After the Oct. 26 confirmation of Justice Amy Coney Barrett to fill the vacancy created by the death of Justice Ruth Bader Ginsburg, this case will be one of the first cases argued with a new, solidly conservative majority on the court. Two justices have recently reiterated their criticism of the court’s 2015 ruling in Obergefell. In a statement regarding the denial of review in the case of Kim Davis, the Kentucky clerk who refused to issue marriage licenses after the decision in Obergefell, Justices Clarence Thomas and Samuel Alito wrote that the ruling “will continue to have ‘ruinous consequences for religious liberty.’”[6]  Fulton v. City of Philadelphia was likely to end in victory for the religious right even before Justice Amy Coney Barrett’s confirmation gave conservatives a 6-3 majority on the Supreme Court. With Barrett now on the Court, Fulton is overwhelmingly likely to end in a major defeat for LGBTQ equality.[7]
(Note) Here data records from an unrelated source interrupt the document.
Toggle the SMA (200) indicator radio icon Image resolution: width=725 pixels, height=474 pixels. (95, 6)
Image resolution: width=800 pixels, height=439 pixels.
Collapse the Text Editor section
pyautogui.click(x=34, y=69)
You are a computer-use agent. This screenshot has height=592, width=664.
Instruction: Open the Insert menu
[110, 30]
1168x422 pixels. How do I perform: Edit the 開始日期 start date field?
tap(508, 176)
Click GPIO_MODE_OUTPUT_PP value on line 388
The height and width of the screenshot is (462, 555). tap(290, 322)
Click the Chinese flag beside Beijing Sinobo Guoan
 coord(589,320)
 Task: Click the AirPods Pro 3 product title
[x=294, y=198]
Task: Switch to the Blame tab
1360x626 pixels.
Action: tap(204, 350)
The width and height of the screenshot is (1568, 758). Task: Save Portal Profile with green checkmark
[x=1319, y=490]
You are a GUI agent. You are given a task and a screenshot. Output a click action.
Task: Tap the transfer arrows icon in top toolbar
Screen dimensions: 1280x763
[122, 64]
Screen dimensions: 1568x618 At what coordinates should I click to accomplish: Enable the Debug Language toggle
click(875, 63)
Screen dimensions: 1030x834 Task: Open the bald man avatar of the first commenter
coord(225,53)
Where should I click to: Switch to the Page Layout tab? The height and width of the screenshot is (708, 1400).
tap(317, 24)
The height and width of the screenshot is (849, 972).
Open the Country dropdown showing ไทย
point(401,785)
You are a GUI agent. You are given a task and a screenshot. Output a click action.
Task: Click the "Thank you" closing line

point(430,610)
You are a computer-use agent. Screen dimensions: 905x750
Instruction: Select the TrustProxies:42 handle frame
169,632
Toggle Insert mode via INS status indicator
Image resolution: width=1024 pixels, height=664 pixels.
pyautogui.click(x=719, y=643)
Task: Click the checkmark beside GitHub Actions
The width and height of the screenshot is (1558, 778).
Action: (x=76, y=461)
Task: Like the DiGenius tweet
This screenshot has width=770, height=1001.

[1] Obergefell v. Hodges, 135 S. Ct. 2584, 192 L. Ed. 2d 609, 25 Fla. L. Weekly Fed. S 472, 115 A.F.T.R.2d (RIA) 2015 2309 (2015)

[2] Bostock v. Clayton County, No. 17-1618 (U.S. Jun. 15, 2020)

[3] Masterpiece Cakeshop, Ltd. v. Colo. Civil Rights Comm'n, 138 S. Ct. 1719, 201 L. Ed. 2d 35, 27 Fla. L. Weekly Supp. 289, 86 U.S.L.W. 4335 (2018)

[4] Employment Div. v. Smith, 494 U.S. 872, 110 S. Ct. 1595 (1990)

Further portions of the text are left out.